Stored data:
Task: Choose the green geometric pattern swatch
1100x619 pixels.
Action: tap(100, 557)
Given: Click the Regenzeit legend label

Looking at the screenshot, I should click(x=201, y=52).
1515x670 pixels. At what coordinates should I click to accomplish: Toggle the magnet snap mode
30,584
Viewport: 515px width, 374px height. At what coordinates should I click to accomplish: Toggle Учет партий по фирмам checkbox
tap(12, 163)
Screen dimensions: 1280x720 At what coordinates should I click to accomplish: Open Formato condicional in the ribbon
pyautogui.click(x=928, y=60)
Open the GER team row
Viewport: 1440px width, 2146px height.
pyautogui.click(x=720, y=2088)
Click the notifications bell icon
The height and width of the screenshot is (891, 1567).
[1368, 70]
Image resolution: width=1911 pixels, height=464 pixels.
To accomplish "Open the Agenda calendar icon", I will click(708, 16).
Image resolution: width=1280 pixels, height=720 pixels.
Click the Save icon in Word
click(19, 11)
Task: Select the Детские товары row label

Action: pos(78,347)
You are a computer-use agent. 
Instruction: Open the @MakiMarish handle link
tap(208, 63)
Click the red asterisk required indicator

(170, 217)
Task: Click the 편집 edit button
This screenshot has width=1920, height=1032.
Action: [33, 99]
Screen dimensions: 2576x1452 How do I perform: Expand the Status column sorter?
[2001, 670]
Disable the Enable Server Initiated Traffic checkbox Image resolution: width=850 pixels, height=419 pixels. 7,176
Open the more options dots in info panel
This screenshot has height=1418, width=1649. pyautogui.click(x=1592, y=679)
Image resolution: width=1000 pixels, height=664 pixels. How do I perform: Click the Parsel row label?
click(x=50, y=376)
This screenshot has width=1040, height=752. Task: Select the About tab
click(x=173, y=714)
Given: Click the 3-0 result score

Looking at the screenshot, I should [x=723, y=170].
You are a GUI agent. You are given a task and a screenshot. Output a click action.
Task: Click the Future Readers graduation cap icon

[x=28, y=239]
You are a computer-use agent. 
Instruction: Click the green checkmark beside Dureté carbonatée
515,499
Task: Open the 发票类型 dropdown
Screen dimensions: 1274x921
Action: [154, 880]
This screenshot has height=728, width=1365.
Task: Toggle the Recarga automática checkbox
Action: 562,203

WHAT THE TASK ASKS: The response must contain every entry, each one identical to the original.

ANSWER SPACE:
Task: Choose the green geometric pattern swatch
1100x619 pixels.
Action: tap(100, 557)
Given: Click the Regenzeit legend label

Looking at the screenshot, I should click(x=201, y=52).
1515x670 pixels. At what coordinates should I click to accomplish: Toggle the magnet snap mode
30,584
Viewport: 515px width, 374px height. At what coordinates should I click to accomplish: Toggle Учет партий по фирмам checkbox
tap(12, 163)
Screen dimensions: 1280x720 At what coordinates should I click to accomplish: Open Formato condicional in the ribbon
pyautogui.click(x=928, y=60)
Open the GER team row
Viewport: 1440px width, 2146px height.
pyautogui.click(x=720, y=2088)
Click the notifications bell icon
The height and width of the screenshot is (891, 1567).
[1368, 70]
Image resolution: width=1911 pixels, height=464 pixels.
To accomplish "Open the Agenda calendar icon", I will click(708, 16).
Image resolution: width=1280 pixels, height=720 pixels.
Click the Save icon in Word
click(19, 11)
Task: Select the Детские товары row label

Action: pos(78,347)
You are a computer-use agent. 
Instruction: Open the @MakiMarish handle link
tap(208, 63)
Click the red asterisk required indicator

(170, 217)
Task: Click the 편집 edit button
This screenshot has width=1920, height=1032.
Action: [33, 99]
Screen dimensions: 2576x1452 How do I perform: Expand the Status column sorter?
[2001, 670]
Disable the Enable Server Initiated Traffic checkbox Image resolution: width=850 pixels, height=419 pixels. 7,176
Open the more options dots in info panel
This screenshot has height=1418, width=1649. pyautogui.click(x=1592, y=679)
Image resolution: width=1000 pixels, height=664 pixels. How do I perform: Click the Parsel row label?
click(x=50, y=376)
This screenshot has width=1040, height=752. Task: Select the About tab
click(x=173, y=714)
Given: Click the 3-0 result score

Looking at the screenshot, I should [x=723, y=170].
You are a GUI agent. You are given a task and a screenshot. Output a click action.
Task: Click the Future Readers graduation cap icon

[x=28, y=239]
You are a computer-use agent. 
Instruction: Click the green checkmark beside Dureté carbonatée
515,499
Task: Open the 发票类型 dropdown
Screen dimensions: 1274x921
Action: [154, 880]
This screenshot has height=728, width=1365.
Task: Toggle the Recarga automática checkbox
Action: 562,203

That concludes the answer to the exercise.